Scott Stringer Burdens New York City Taxpayers With His Woke Ways By Rupert Darwall

https://www.realclearmarkets.com/articles/2020/07/08/scott_stringer_burdens_new_york_city_taxpayers_with_his_woke_ways_498355.html

New York City comptroller Scott Stringer is at again. Last Wednesday, the man responsible for the New York City Employees’ Retirement System’s (NYCERS) five pension funds wrote to the CEOs of 67 companies demandingthat they disclose the demographics of their employees by race, gender, and ethnicity—including in their leadership and senior management. “Creating a national movement on the green economy. That’s what Sunrise has been all about,” Stringer earlier declared at a virtual People’s Assembly on BlackRock in May. It’s one thing to have Sunrise Movement activists agitating for a far left Green New Deal that Congress is highly unlikely to pass. It’s quite another to have a climate activist running the $150bn of the city’s pension funds—the nation’s fourth largest.

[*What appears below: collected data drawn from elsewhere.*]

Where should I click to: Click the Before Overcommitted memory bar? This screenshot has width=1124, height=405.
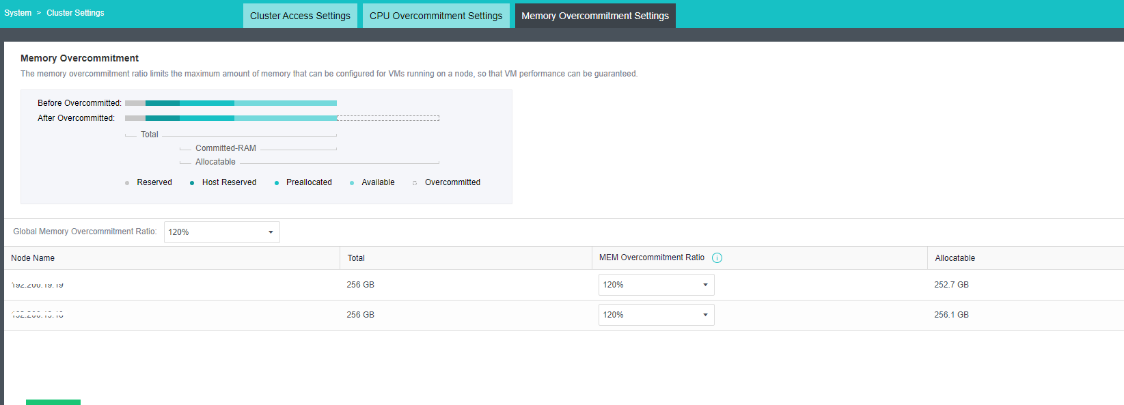click(231, 103)
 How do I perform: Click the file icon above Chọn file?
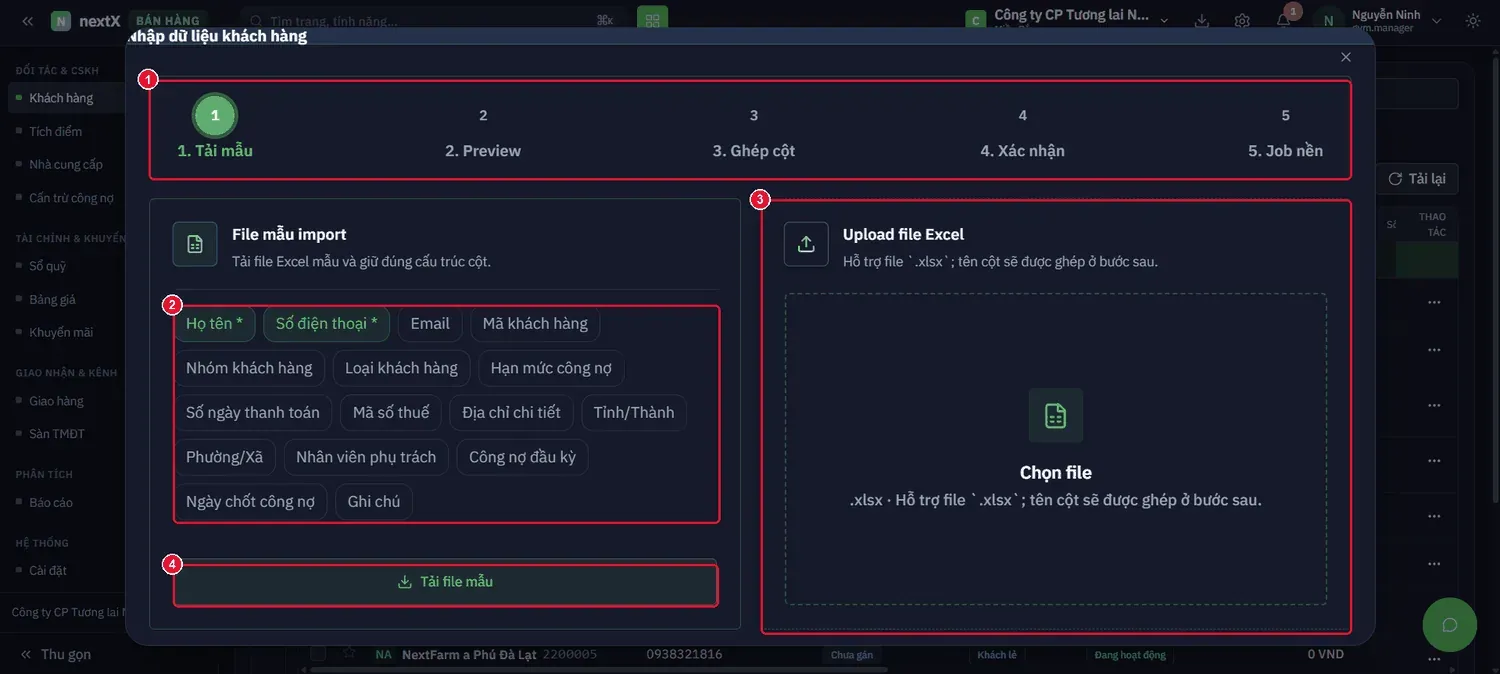pos(1056,415)
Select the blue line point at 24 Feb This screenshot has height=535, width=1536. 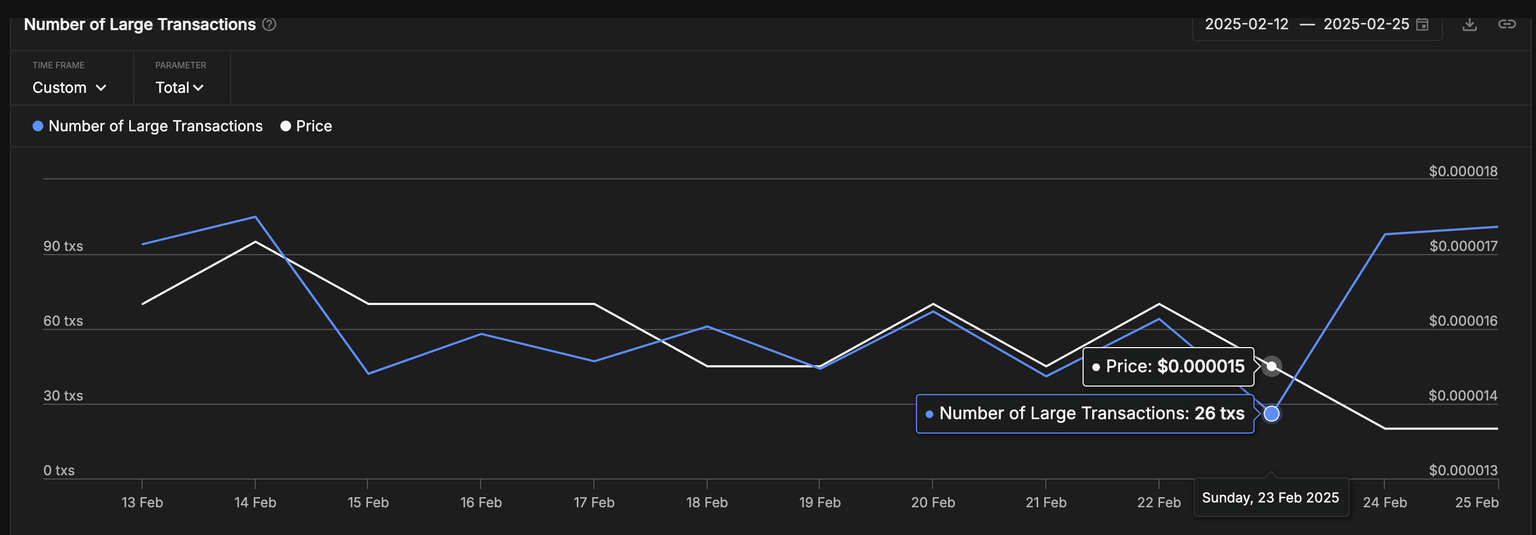(1384, 234)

According to a March report by the City’s Independent Budget Office, the Covid market meltdown, causing a 20% decline in asset values, would require an extra $412m in employer contributions for 15 years. The city’s pension funds were already in poor shape. Three years ago, a realistic estimate of NYCERS pension liabilities implied an average funded ratio of 47%, meaning that the NYCERS pension funds had less than half the money needed to pay promised benefits.

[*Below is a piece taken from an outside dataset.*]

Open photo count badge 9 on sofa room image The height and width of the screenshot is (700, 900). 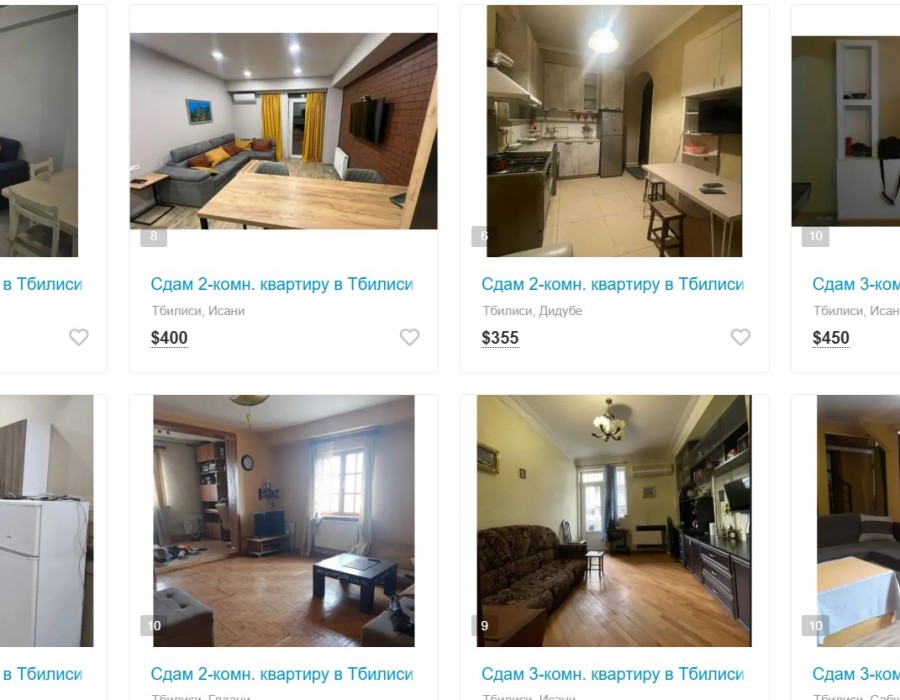point(484,625)
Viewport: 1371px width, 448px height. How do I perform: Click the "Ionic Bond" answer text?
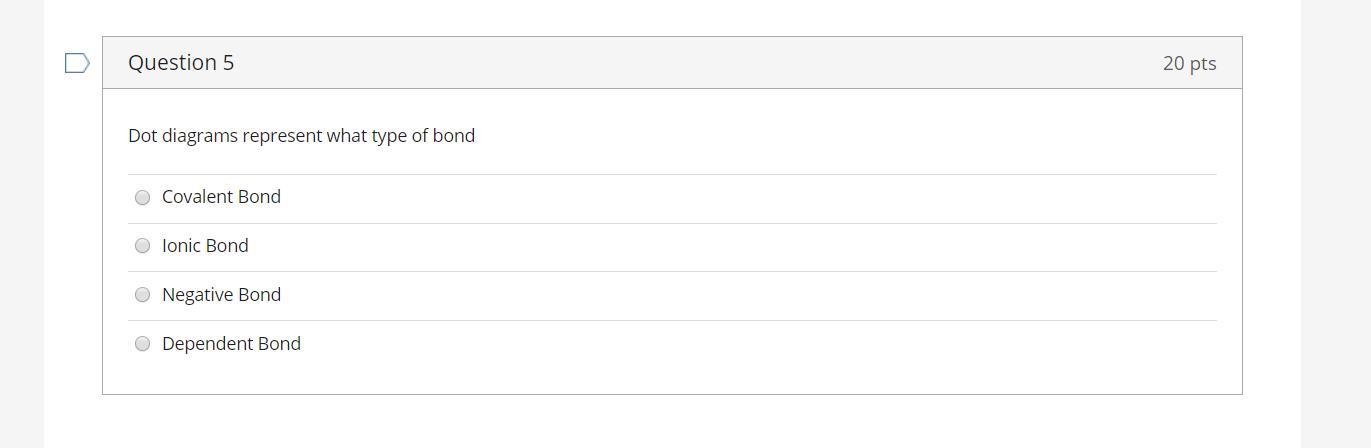(x=205, y=246)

Putting a longtime climate activist in charge of running city pension money has turned out to be financially disastrous. According to an American Council for Capital Formation report by Tim Doyle, since Stringer first joined the NYCERS board of trustees in 2006, its funds have consistently underperformed its own benchmark. At the same time, annual fees more than doubled, from $61.5m in 2006 to $154.7m in 2017.

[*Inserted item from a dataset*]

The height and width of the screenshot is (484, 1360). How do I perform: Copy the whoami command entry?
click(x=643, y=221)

Before becoming comptroller, Stringer had led a kill-the-drill campaign to ban fracking in upstate New York. Becoming city comptroller the same day as Bill de Blasio took over as mayor, Stringer promised to turn the job, defined in law as custodian of the NYCERS pension funds, into a “think tank for innovation and ideas”—read: making NYCERS a vehicle for left-wing causes.

Stringer sprang into action. He wrote to 151 companies asking that they disclose, among other things, the sexual orientation of their directors. But it’s his climate activism where the funds that he’s responsible for have taken the biggest hits. Twelve percent of the total NYC pension funds’ assets were invested in a Developed Environmental Activist asset class. In February 2017, NYCERS increased its holding in Allied Minds, an intellectual property company, even though activist investor Kerrisdale Capital had slammed the company as “Venture-Capital Junk Drawer” and described the stock price as “hugely overvalued and should fall by as much as 67%.” Immediately after NYCERS upped its Allied Minds stake, the share price promptly halved. (Its share price is currently trading at around 10% of its February 2017 level.)

When, in January 2018, de Blasio announced that the city pension funds would be divesting $5bn worth of equity in fossil fuel companies, Stringer justified the move by claiming that retirees’ financial future “is linked to the sustainability of the planet.” In reality, retirees’ financial security depends on Stringer’s performance as a fund manager, not his record as a climate activist.

Overwhelmingly, fund members want professionalism, not activism. A 2018 survey by the Spectrem Group found that nearly 80% of pension fund members nationwide believe that fund managers’ primary goal should be investment returns. Among those close to retirement (aged 51 and older), the number increased to 91%, even if the pension member supported the particular cause. A tiny minority (11%) wanted their pension to prioritize “worthy political and/or social causes,” even if those generated lower returns.

While having activists running city and state pension funds is bad news for retirees, BlackRock, the world’s largest fund manager, stands to gain. Its traditional low-cost index investing business has become cutthroat and does not appear to be generating fees for anyone, including BlackRock, says corporate governance expert Bernard Sharfman.

The solution to BlackRock’s profitability problem? Persuade state and city pension bosses to switch into fashionable “sustainable” investment funds, which, Sharfman explains, command “higher fees to cover expenses such as identifying stocks to exclude and the purchase of virtue ratings to tell them which companies are politically correct.”

There is no free lunch on Wall Street. Higher fees drain fund performance. Investment decisions based on ideology have already cost New Yorkers dearly. “We are winning the climate fight,” Stringer boasted at the online people’s assembly. It will be city taxpayers and employees who are the biggest losers from Stringer’s climate fight.